The manufacturing stage is a key part of SCM. You’ll have to decide if you want to order products well in advance, or “just in time” to meet demand. Even if you’re purchasing ready-made goods, you’ll still need to factor in time for them to be produced, tested, and packaged before being transferred to your supplier’s warehouse.
Of course, if your company has its own manufacturing facility, you won’t need a supplier, which speeds up the process somewhat. You’ll also be able to monitor progress with metrics to measure quality levels and employee productivity.
Now we come to the distribution and delivery stage, where you actually get your products into the hands of consumers.

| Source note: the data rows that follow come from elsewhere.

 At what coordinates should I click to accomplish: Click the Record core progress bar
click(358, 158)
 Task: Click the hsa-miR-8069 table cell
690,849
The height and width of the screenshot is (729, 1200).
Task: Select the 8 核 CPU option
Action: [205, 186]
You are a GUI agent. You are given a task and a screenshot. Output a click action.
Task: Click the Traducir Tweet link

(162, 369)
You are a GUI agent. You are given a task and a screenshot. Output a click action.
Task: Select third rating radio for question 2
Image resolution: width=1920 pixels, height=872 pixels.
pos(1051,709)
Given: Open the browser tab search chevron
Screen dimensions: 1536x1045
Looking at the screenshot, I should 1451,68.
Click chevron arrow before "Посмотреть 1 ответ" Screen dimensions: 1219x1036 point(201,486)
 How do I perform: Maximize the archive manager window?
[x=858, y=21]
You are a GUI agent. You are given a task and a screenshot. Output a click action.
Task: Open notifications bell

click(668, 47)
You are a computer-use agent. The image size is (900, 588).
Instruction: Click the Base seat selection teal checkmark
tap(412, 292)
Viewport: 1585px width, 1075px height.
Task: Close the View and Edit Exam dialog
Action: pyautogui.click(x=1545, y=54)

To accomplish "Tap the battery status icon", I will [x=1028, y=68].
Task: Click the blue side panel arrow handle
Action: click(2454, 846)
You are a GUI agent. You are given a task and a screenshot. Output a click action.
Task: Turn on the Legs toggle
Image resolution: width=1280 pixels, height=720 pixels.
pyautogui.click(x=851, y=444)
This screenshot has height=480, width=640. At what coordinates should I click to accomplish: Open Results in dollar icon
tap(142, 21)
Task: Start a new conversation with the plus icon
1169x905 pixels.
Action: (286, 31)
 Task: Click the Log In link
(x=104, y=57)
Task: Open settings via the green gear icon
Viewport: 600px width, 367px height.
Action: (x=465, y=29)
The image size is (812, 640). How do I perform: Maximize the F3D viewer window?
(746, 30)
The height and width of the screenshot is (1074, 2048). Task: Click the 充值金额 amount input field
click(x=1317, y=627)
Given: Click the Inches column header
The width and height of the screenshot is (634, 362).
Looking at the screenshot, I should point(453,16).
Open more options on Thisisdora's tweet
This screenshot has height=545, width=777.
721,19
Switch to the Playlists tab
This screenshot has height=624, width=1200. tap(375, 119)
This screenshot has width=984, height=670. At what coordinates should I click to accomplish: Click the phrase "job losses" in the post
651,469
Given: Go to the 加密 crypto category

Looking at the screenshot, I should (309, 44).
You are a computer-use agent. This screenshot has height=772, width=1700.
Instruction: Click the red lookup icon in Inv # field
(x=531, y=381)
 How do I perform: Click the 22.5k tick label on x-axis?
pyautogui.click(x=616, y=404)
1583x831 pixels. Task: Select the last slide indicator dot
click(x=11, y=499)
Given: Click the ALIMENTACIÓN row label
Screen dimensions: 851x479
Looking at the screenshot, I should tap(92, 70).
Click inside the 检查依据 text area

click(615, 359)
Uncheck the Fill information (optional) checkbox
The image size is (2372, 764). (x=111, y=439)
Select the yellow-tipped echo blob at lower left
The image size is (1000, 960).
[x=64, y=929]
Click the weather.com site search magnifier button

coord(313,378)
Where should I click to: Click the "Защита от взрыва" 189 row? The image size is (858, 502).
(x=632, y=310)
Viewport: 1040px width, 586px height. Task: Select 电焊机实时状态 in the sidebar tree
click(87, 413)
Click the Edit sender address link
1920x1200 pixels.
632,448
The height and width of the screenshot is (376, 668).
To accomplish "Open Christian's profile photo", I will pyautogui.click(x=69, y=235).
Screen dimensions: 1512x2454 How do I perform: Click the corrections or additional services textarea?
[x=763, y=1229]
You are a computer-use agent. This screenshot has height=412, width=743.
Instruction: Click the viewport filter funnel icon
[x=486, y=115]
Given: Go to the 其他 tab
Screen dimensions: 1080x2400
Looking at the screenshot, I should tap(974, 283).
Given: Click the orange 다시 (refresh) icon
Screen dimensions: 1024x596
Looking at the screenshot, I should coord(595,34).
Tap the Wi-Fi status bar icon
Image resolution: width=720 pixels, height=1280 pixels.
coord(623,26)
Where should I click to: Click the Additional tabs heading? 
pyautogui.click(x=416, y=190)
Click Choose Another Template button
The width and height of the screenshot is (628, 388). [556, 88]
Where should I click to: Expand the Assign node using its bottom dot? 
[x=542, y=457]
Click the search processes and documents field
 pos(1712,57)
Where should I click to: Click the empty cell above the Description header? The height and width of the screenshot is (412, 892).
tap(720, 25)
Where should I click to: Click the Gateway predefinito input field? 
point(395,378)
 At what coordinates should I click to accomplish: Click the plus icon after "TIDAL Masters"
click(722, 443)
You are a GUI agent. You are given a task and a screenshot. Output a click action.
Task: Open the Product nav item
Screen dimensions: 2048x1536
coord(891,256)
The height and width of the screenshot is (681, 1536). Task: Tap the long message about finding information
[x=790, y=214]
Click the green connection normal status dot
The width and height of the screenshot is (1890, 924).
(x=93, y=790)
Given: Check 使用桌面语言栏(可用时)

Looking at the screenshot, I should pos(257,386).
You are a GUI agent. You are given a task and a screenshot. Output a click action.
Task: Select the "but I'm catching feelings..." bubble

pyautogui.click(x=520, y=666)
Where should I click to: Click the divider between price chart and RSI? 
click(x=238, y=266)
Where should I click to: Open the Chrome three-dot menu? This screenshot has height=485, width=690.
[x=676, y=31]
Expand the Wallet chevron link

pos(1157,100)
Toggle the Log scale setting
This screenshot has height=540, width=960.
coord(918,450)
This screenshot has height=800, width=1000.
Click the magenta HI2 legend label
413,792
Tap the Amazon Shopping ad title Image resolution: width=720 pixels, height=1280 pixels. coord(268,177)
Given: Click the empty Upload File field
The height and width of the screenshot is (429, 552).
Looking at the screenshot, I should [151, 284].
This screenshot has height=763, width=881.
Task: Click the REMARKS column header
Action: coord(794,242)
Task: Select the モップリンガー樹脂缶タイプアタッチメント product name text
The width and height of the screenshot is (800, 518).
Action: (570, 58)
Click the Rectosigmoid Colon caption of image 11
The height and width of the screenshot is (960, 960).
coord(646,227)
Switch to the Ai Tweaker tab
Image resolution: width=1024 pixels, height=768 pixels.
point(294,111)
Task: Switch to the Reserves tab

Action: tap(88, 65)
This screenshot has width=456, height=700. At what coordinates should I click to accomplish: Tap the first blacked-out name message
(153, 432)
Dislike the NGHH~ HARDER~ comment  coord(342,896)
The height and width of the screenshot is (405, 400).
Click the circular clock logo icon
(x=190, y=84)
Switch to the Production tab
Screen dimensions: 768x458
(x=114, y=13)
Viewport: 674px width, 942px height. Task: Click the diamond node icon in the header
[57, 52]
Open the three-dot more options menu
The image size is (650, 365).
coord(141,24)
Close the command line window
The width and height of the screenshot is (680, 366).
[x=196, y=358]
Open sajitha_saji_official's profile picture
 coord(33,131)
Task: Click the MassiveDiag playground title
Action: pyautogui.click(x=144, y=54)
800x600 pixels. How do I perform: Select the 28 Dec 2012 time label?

Depending on your business model, the goods may be delivered from the supplier to your own warehouse for processing and onward distribution, to a retail store for sale, or direct to customers.
This is sometimes called the logistics stage, where you and your partners (suppliers, shipping carriers, 3PL providers) work together with your in-house teams to get the goods out on time. Here, a robust order fulfillment system encompassing picking, packing, and transportation can transform your business’ supply chain.
As a retailer, returns are probably the bane of your existence. But they’re increasingly something you have to handle, especially if you sell online. The most obvious reason is that the goods were damaged or faulty, but e-commerce customers may return items that arrived too late, or because they ordered multiple options.
Returns may arrive by mail or to a physical store, even if they were bought online. You need a robust system for processing them—ensuring that customers are reimbursed quickly, undamaged products go back into your inventory, and non-resalable items are disposed of or recycled. Your customer service team should also be ready to deal with customer queries and complaints.
Calculating lead time in supply chain management
If you don’t calculate lead time effectively, you’ll either run short of high-demand products, or run out of storage for a stockpile. The shorter the lead time, the faster the goods can be sold—but your calculation needs to be spot-on. Here’s how to work it out:
Reordering Delay + Supply Delay = Lead Time
The reordering delay is the time a supplier takes to accept, process, and manufacture your order. The supply delay is the amount of time for the shipment to reach your warehouse after ordering.
Let’s say you decide, based on last year’s successful sales, that your brick-and-mortar store is going to sell a particular holiday decoration that’s made in China. It takes the manufacturer five days to process the order and create the required items, plus 14 days to ship to your warehouse. It takes one further day to transfer the boxes from the warehouse to your store.
5 days + 15 days = 20 days
So, if you want the items to be in store right after Halloween, you’ll have to place the order at least 20 days beforehand.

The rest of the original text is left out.